In this case the IP address 192.168.140.21 is a virtual IP that was migrated to another node, when the user tries to use 'juju run' with this unit the following error message is printed:

- MachineId: 0/lxc/1
  ReturnCode: 1
  Stderr: |
  error: unit "unit/0" not found on this machine
  Stdout: ""
  UnitId: unit/0

This is happening because jujud-machine-0 tries to talk to unit/0 via 192.168.140.21, the virtual IP that according to juju's database is the machine 0/lxc/1, but the address is actually configured in another machine (e.g. 1/lxc/1), so when juju detects this mismatch the operation is aborted.

Steps to reproduce:

cat << EOF>cfg.yaml
percona-cluster:
  vip: 192.168.11.5
  min-cluster-size: 3
EOF
juju deploy --config cfg.yaml -n 3 cs:trusty/percona-cluster
juju deploy cs:trusty/hacluster
juju add-relation hacluster percona-cluster

This will make juju record the IP address 192.168.11.5 when it shouldn't

[Workaround]

juju ssh 0 sudo su -
apt-get install mongodb-clients
mongo --ssl -u admin -p $(grep oldpassword /var/lib/juju/agents/machine-0/agent.conf | awk -e '{print $2}') localhost:37017/admin

In mongodb shell

use juju;
db.machines.update({"machineid": "1"}, {$pull: {"machineaddresses": {"value": "192.168.11.5"}}}, {multi: false});

This will remove the ip address 192.168.11.5 from the machine 1, this will be needed when 192.168.11.5 was migrated from machine 1 and the IP is the first element of the array.

Tags: network sts
Felipe Reyes (freyes)
tags: added: sts
Revision history for this message
Anastasia (anastasia-macmood) wrote :

@Felipe Reyes,

Could you please clarify Juju version?

Changed in juju:
status: New → Incomplete
Changed in juju-core:
status: New → Incomplete
Revision history for this message
Felipe Reyes (freyes) wrote : Re: [Bug 1733968] Re: virtual IP addresses should not be registered

On Tue, Dec 05, 2017 at 11:38:54AM -0000, Anastasia wrote:
> Could you please clarify Juju version?

using juju 1.25.13 . We don't consider it critical enough to have it fixed in a 1.25 version though, but the problem should still be there in juju 2.x

Changed in juju:
status: Incomplete → New
Changed in juju-core:
status: Incomplete → New
Revision history for this message
Anastasia (anastasia-macmood) wrote :

Thank you, @freyes \o/
I'll mark it as Won't Fix for juju-core and will keep it on juju.

Changed in juju-core:
status: New → Won't Fix
Revision history for this message
John A Meinel (jameinel) wrote :

I believe you should be able to set --config ignore-machine-addresses=true

Which tells Juju to only pay attention to IP addresses assigned by the underlying provider, and not local-only IP addresses.
That said, if we're on that machine, and it has that IP, and its in the same subnet as the rest of the IP addresses, it is hard for us to distinguish what is vs isn't a valid IP address.
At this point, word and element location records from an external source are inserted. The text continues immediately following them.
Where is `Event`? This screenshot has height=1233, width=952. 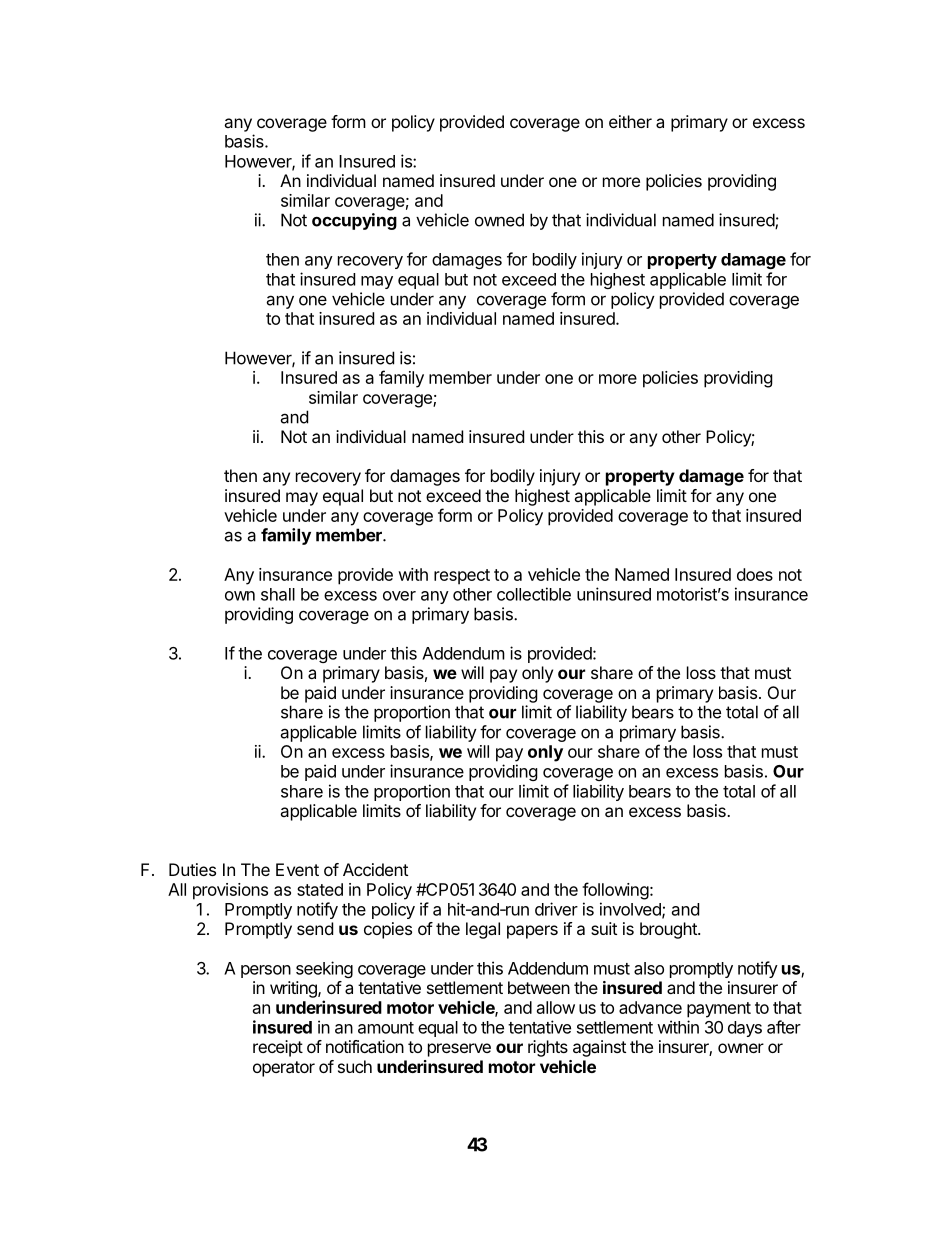 Event is located at coordinates (297, 869).
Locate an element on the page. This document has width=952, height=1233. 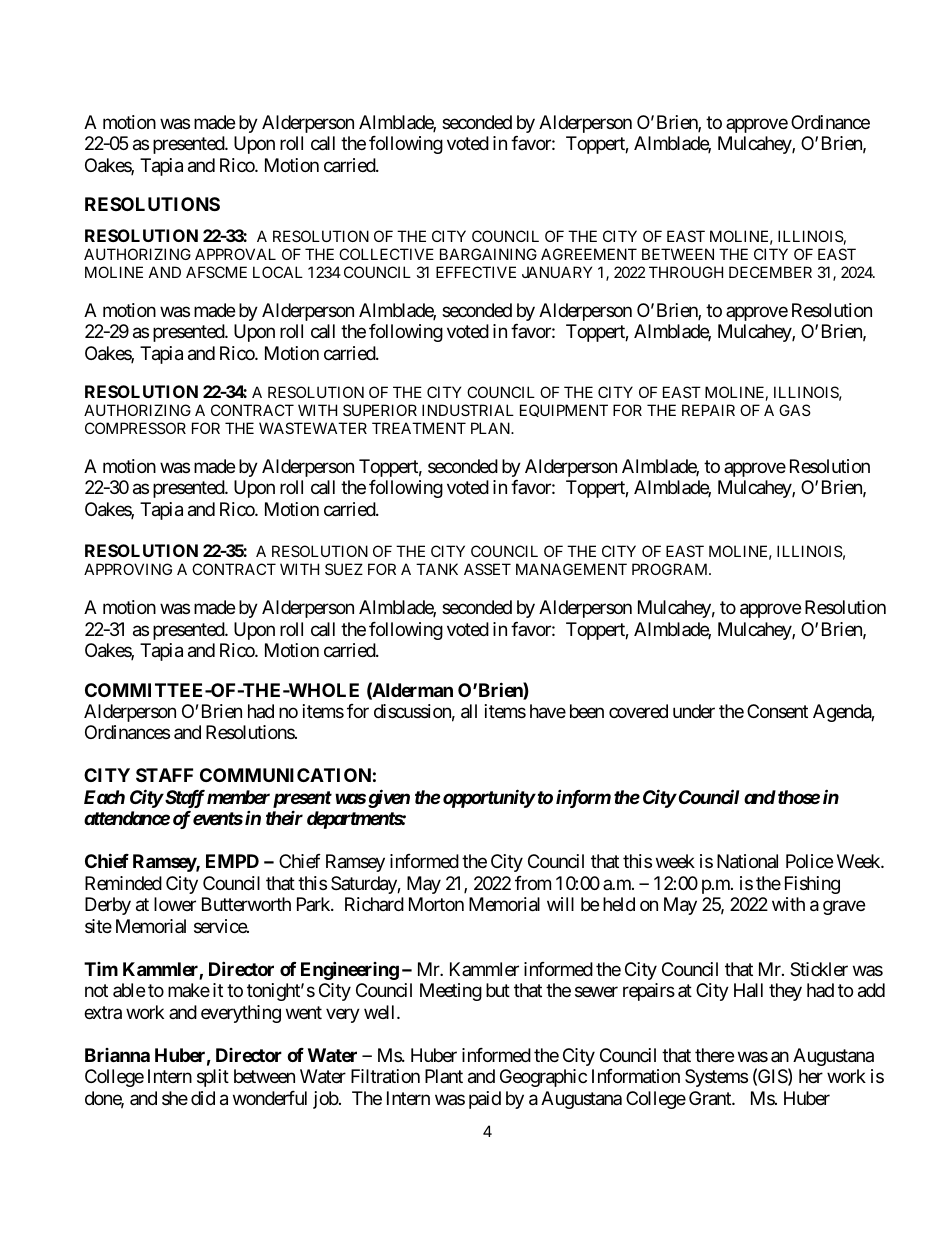
Morton is located at coordinates (436, 904).
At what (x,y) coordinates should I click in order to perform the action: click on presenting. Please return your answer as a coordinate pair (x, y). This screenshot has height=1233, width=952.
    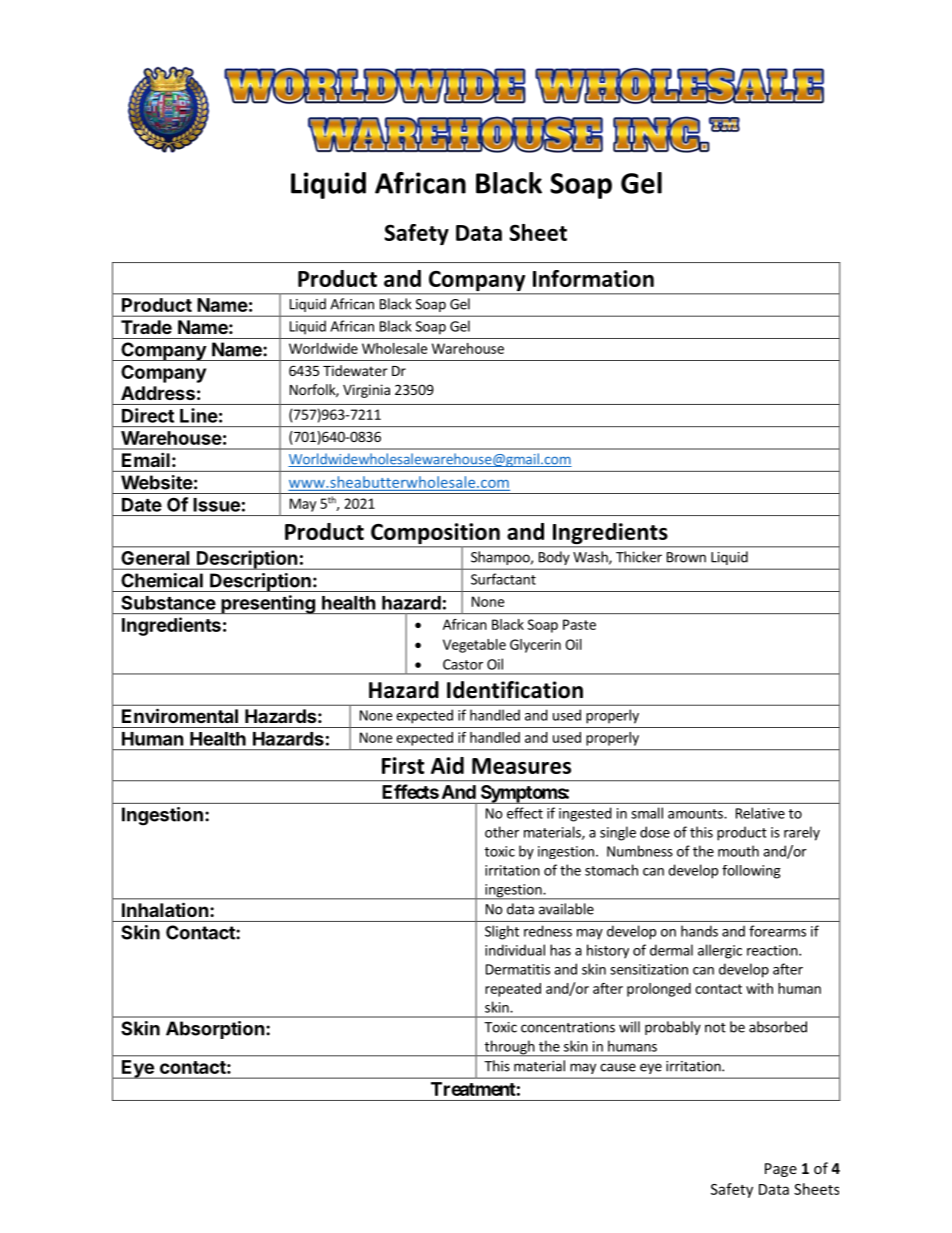
    Looking at the image, I should click on (268, 604).
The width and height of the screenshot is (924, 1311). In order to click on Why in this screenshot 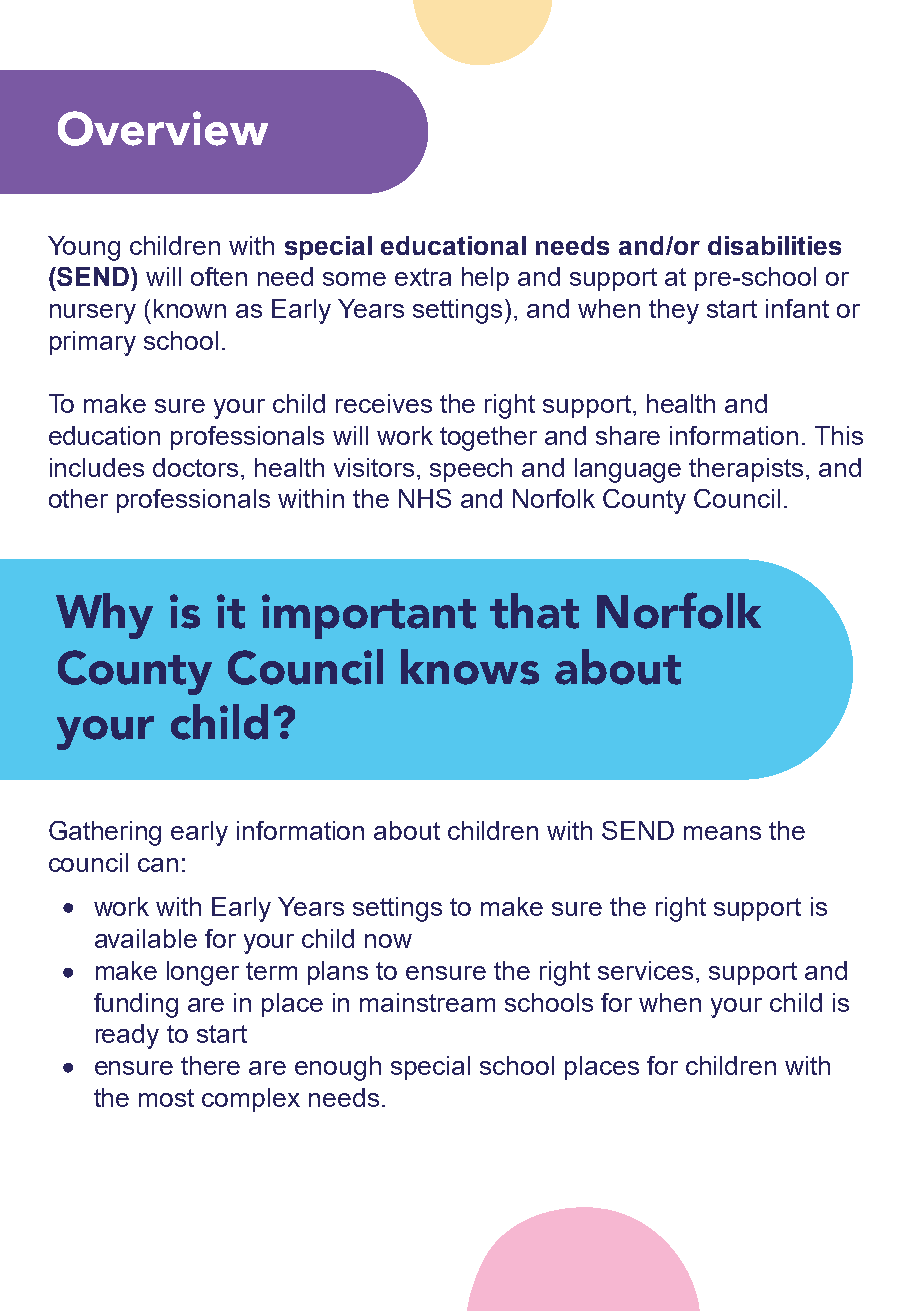, I will do `click(104, 616)`.
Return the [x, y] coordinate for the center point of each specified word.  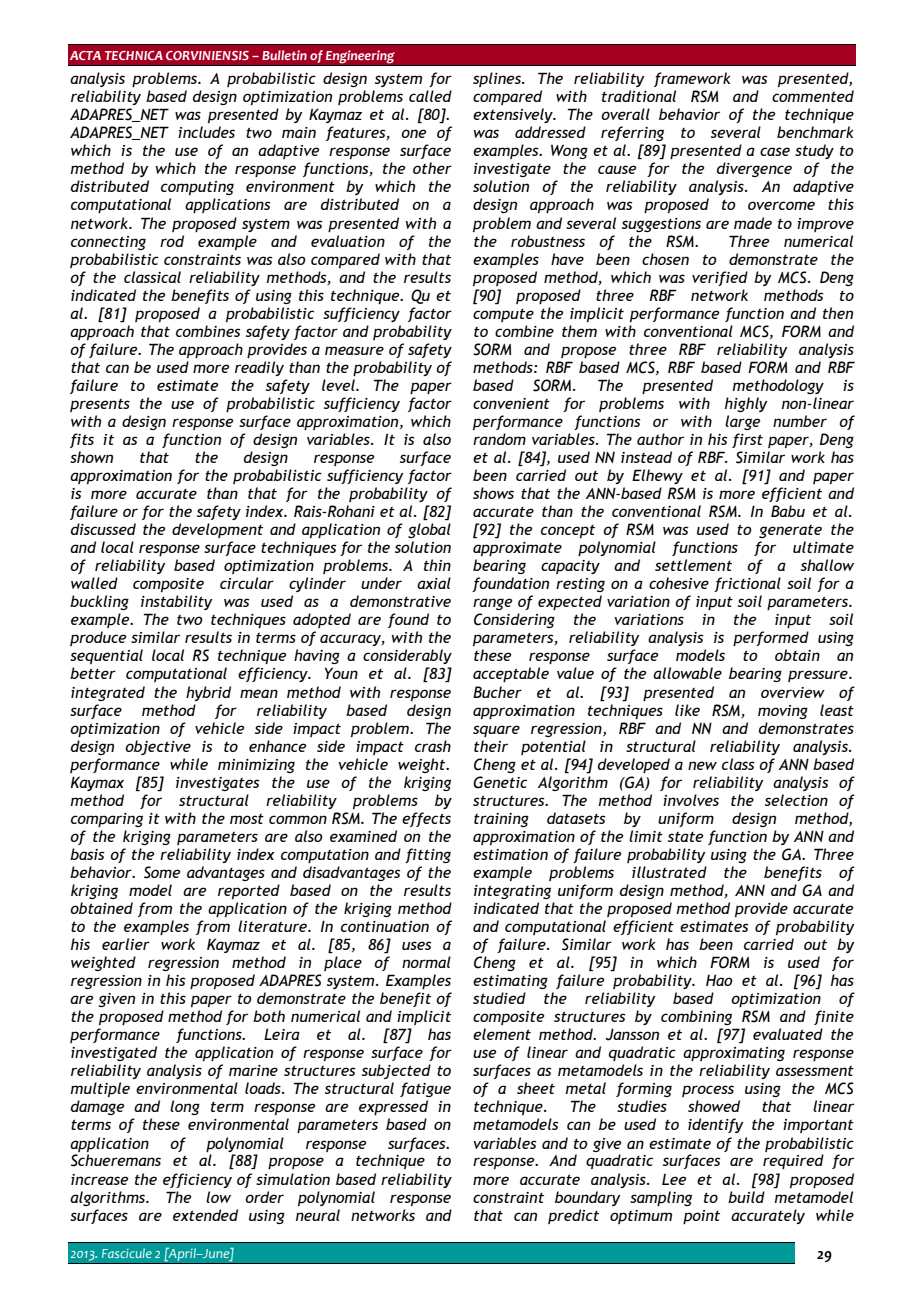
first [747, 440]
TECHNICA [134, 55]
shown [91, 457]
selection [796, 800]
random [499, 439]
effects [426, 819]
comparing [107, 820]
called [430, 96]
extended [205, 1215]
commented [813, 96]
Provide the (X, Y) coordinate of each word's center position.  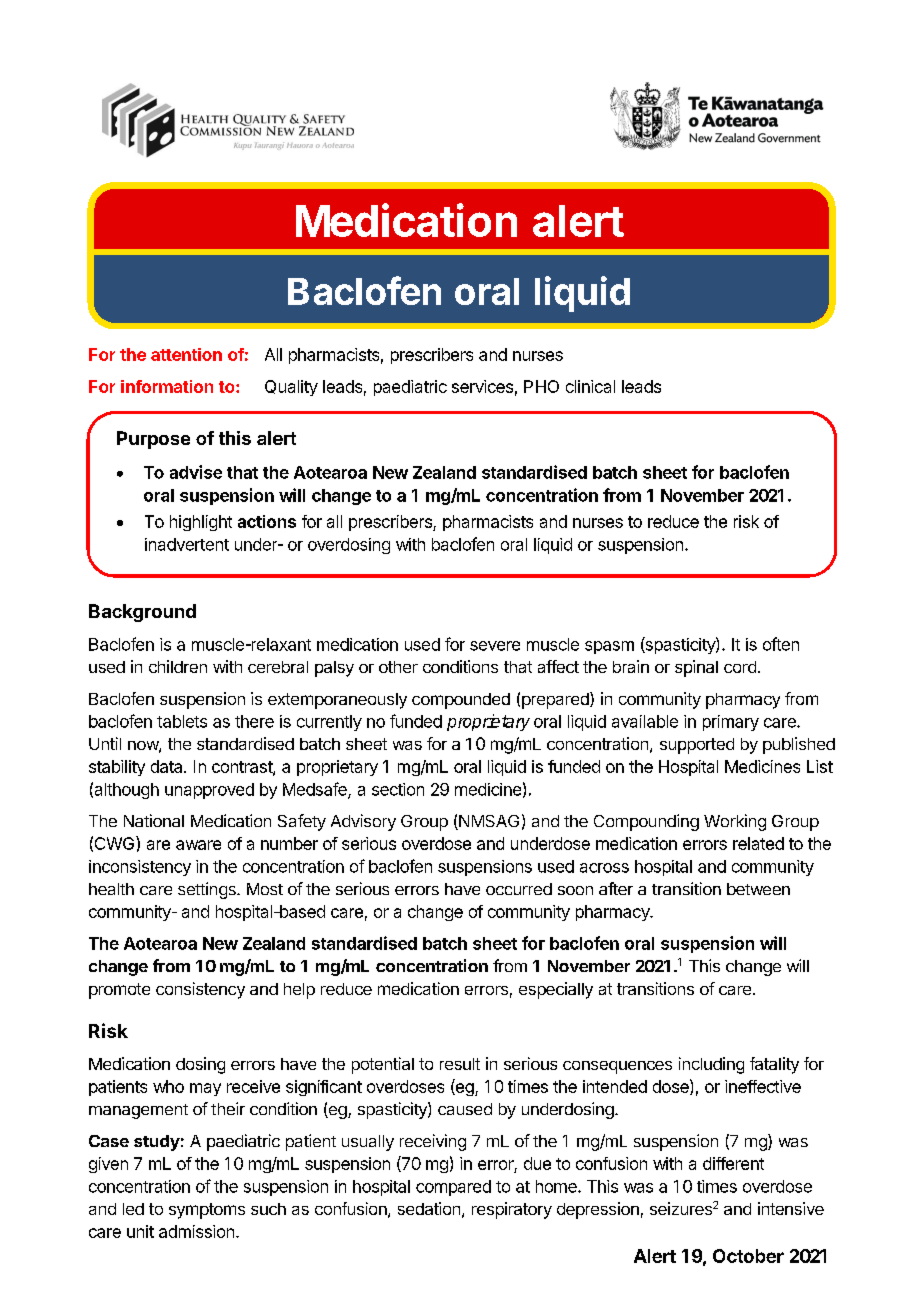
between (758, 889)
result (460, 1064)
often (781, 644)
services (482, 386)
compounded (461, 701)
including (711, 1065)
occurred (519, 889)
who (168, 1086)
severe (495, 646)
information (167, 386)
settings (208, 890)
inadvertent (187, 544)
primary (731, 723)
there (254, 721)
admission (196, 1231)
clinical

A different option is that Juju could be told more explicitly about VIP for a given application, and thus know that a given address should be handled differently than the other addresses it sees.

Changed in juju:
importance: Undecided → Medium
status: New → Incomplete
Revision history for this message
Drew Freiberger (afreiberger) wrote :

We just had this affect a percona-cluster environment when the VIP for the cluster was assigned to two hosts at once due to a failure in percona clustering. See also lp:1742811.

Revision history for this message
Dmitrii Shcherbakov (dmitriis) wrote :

John,

There are "secondaries" so for VIPs there is a way to filter:

1. Linux kernel has a concept of a "secondary" address. If you do `ip route add x.x.x.x/y dev z` it loops through all addresses on an interface and will check if there's already an address with the same prefix that you are trying to add. If there is, it will mark the newly address as a secondary.

inet_insert_ifa which contains primary/secondary flagging code (IPv4, not sure about IPv6, probably similar)
https://elixir.free-electrons.com/linux/latest/source/net/ipv4/devinet.c#L440

the flag itself
https://elixir.free-electrons.com/linux/latest/source/include/uapi/linux/if_addr.h#L42
#define IFA_F_SECONDARY 0x01

2. iproute2 is aware of secondaries when you do `ip addr show`
https://git.launchpad.net/~usd-import-team/ubuntu/+source/iproute2/tree/ip/ipaddress.c?h=applied/ubuntu/xenial-updates#n1068

3. there's a sysctl to nuke secondaries on removal of a primary - seems to be set to 0 by default which means "to nuke".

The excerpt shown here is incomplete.